BEIRUT (AP) -- Security forces opened fire on tens of thousands of mourners who turned out Saturday for the funeral of a slain Kurdish opposition leader in northeastern Syria, killing at least two people, eyewitnesses said.
Activists said security forces also fired on a funeral procession in the Damascus suburb of Douma for three people who were killed a day earlier. Ten people were wounded, according to the London-based Syrian Observatory for Human Rights.
The biggest crowds took to the streets of Qamishli, where people marched to mourn Mashaal Tammo, the prominent and charismatic Kurdish opposition figure who was gunned down Friday by masked gunmen. The slaying was the latest in a string of targeted killings in Syria as the country slides further into disorder, seven months into the uprising against President Bashar Assad.
"All of Qamishli is out today, the funeral is turning into a massive protest," Kurdish activist and lawyer Mustafa Osso told The Associated Press by telephone. The grieving cries of fellow mourners could be heard in the background.
The mourners swelling through Qamishli's streets called on Assad to step down, with chants of "Leave, Leave," while others demanded the "execution of the president." Osso said more than 50,000 people were in the procession.
Security forces opened fire on the crowd, killing two mourners and wounding several others, he said.
The Local Coordination Committees activist network also said at least one person was killed and others injured in the gunfire. The group said the city has been completely shut down after a general strike was declared to mourn Tammo.
It said security forces clashed with protesters trying to tear down a statue of Assad's late father, Hafez Assad, who ruled Syria with an authoritarian grip until his death in 2000.
Tammo, a 53-year-old former political prisoner and a spokesman for the Kurdish Future Party, was also a member of the executive committee of the newly formed Syrian National Council, a broad-based front bringing together opposition figures inside and outside the country in an attempt to unify the deeply fragmented dissident movement.

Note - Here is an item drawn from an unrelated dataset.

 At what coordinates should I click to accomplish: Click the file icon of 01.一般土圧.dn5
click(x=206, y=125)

A vocal regime opponent, Tammo had been instrumental in organizing anti-government protests in Qamishli in recent months.
It was not clear who carried out the killing. Some in the opposition said the regime was responsible for his assassination. Osso said Tammo had no enemies and blamed security forces, but others noted there was a power struggle between him and rival Kurdish parties.

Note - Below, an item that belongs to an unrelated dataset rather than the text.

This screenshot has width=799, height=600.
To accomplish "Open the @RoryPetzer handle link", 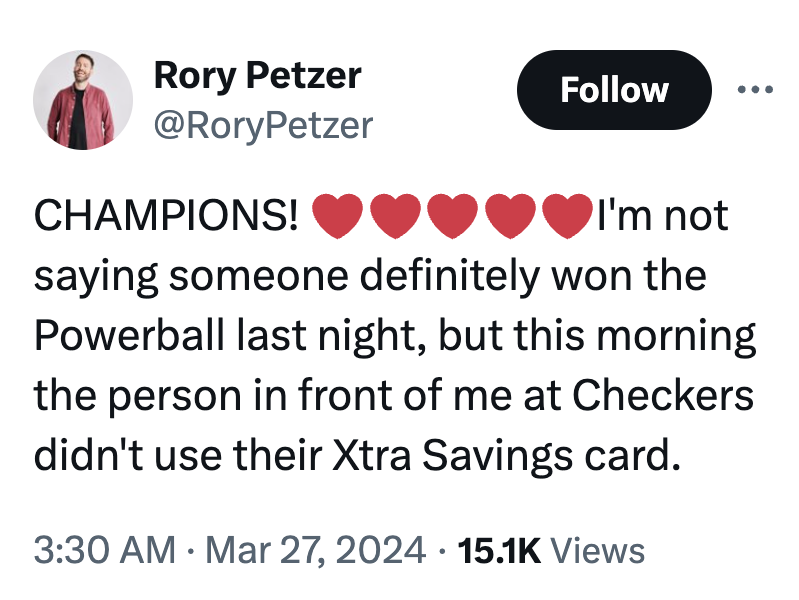I will click(x=262, y=125).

State-run news agency SANA reported his killing by "four masked gunmen in a black car," calling him a "national" opposition leader.
His death could spark violent protests in the Kurdish region at a time when Syria's security forces already have their hands full in trying to stamp out dissent across much of the rest of the country. Kurds - the largest ethnic minority in Syria - make up 15 percent of the country's 23 million people and have long complained of neglect and discrimination.
Assad granted citizenship in April to stateless Kurds in eastern Syria in an attempt to address some of the protesters' grievances.
The White House condemned Tammo's killing and said Assad must step down before he takes his country further "down this very dangerous path."
German Foreign Minister Guido Westerwelle said Tammo was another victim of a "brutal regime of lawlessness."
"The opposition's determination won't be crushed by violence. And the international pressure won't diminish, but will increase further," he added.
Tammo's assassination was similar to other recent targeted killings in Syria by unknown gunmen, raising concerns the country might be sliding toward civil war. The most recent was the assassination of the son of Syria's top Sunni cleric, who died in a hail of bullets outside the university where he studied earlier this week.
Several academics and physicists have also been shot dead by gunmen in the past month, most of them in the country's restive central and northern regions.